Wang Lang later focused on academic works and had published several books that were well received at the time. He died in 228 and was given the posthumous title "Marquis Cheng" (成侯), literally meaning "marquis of establishment". (Note: A person who helped to establish a regime or gave comfort to the civilians could be given the posthumous name "Cheng." Wang Lang qualified for the first provision due to his contributions to the establishment of the Cao Wei regime. The rules of assigning posthumous names are detailed in the Lost Book of Zhou.) He was succeeded by his son Wang Su, who continued serving as an official in Wei.

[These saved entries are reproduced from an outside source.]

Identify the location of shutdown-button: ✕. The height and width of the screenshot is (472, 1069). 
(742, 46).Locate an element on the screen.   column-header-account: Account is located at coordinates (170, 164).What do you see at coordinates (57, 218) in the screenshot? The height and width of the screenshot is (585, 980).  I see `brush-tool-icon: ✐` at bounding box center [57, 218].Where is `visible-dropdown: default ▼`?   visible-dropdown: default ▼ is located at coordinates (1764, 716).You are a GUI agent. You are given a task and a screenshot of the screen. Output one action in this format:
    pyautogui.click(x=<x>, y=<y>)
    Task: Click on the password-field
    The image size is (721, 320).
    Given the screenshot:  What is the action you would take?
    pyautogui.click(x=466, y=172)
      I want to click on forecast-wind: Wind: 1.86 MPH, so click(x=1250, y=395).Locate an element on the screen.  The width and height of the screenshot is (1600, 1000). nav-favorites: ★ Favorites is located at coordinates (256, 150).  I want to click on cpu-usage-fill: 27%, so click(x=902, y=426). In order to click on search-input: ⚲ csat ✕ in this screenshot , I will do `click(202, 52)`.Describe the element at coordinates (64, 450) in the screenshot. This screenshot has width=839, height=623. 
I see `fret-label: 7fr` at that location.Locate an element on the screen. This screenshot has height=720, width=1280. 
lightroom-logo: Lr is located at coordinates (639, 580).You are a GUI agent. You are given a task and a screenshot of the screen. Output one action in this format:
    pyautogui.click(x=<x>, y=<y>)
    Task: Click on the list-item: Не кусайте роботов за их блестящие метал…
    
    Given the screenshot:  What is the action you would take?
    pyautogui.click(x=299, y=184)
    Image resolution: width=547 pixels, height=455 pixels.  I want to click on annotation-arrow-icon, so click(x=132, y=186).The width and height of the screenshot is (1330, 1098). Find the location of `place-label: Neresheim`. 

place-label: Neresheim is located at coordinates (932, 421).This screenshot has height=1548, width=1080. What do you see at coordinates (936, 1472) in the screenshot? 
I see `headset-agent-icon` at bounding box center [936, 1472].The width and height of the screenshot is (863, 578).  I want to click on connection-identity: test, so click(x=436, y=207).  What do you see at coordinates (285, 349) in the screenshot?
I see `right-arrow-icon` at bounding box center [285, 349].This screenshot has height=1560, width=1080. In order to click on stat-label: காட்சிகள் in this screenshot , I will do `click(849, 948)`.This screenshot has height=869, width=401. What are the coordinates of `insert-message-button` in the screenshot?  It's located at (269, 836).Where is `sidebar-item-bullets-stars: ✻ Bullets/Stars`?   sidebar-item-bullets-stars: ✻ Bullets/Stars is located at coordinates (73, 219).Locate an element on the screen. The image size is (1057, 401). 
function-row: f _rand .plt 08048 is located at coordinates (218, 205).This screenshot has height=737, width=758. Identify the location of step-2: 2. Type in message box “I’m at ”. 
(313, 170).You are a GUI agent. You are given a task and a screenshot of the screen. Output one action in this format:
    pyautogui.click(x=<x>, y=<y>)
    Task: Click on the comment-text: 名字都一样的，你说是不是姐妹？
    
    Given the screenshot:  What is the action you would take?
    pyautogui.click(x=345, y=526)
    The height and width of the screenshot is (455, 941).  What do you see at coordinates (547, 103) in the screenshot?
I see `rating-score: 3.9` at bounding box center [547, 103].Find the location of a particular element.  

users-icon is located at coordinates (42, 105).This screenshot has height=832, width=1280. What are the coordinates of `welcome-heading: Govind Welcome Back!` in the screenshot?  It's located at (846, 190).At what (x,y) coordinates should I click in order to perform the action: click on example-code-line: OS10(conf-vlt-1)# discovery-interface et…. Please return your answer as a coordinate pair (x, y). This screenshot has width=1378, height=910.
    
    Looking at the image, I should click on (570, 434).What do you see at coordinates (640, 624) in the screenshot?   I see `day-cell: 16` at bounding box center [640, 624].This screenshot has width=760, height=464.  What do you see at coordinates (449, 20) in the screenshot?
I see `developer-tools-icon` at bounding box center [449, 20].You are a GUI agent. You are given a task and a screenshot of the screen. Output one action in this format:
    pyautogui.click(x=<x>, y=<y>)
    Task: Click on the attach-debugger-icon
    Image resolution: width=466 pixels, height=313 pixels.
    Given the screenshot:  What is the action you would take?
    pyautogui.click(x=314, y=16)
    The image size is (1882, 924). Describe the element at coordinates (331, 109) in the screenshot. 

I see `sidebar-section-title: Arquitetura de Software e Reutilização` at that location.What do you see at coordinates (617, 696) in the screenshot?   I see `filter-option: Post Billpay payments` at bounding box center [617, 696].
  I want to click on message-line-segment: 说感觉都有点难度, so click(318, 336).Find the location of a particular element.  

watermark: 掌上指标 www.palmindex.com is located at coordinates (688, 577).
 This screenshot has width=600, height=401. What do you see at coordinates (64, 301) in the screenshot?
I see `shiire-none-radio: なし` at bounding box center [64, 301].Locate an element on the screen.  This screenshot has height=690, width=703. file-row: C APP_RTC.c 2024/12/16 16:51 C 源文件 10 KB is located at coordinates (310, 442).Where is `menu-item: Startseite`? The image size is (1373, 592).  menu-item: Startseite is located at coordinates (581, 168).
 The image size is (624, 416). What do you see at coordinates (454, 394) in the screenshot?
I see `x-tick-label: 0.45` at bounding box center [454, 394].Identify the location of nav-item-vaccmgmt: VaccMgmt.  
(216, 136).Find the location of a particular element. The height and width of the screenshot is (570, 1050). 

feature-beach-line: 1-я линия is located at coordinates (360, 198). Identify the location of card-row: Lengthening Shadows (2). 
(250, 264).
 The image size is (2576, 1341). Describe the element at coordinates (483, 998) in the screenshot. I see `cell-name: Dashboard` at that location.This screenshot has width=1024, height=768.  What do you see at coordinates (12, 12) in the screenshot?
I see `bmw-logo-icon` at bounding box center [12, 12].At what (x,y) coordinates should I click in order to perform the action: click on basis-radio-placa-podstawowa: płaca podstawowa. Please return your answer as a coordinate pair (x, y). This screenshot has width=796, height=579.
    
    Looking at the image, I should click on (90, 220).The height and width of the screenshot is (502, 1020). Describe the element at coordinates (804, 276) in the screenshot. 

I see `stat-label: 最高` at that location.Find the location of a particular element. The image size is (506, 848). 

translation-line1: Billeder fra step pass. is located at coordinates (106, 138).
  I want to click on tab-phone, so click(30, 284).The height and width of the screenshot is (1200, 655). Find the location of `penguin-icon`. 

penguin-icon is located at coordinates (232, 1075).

==In Romance of the Three Kingdoms==
In the 14th-century historical novel Romance of the Three Kingdoms, Wang Lang died at the age of 76 in 228. Despite his age, he led a group of soldiers and set up camp to do battle with Zhuge Liang. In the novel, Cao Zhen was defeated by Zhuge Liang. Cao Zhen called for his subordinates to help, and Wang Lang decided to try to persuade him to surrender (even though Guo Huai was sceptical that it would succeed) and engaged Zhuge Liang in a debate, but was soundly defeated. Zhuge Liang among other things scolded him as a dog and a traitor, from the shock of which he fell off his horse and died on the spot. There is no record of this in history, and instead, it is said that he merely sent a letter to Zhuge Liang recommending that he surrender. The letter was ignored.

==Legacy==
A famous story of Wang Lang was recorded in A New Account of the Tales of the World:

Both Hua Xin and Wang Lang were fleeing in a boat. One person hoped to board, but Hua Xin was hesitant. Wang Lang said:" Fortunately the boat is still spacious. Why not?" Later, the bandits pursuing them approached, and Wang wanted to abandon the person whom they took along. Hua Xin said: "This is why I was originally hesitant. Now that we have accepted his entrustment of himself, can we abandon him because of emergency?" Therefore they carried and saved him as before. This is how people determined who is better between Hua and Wang.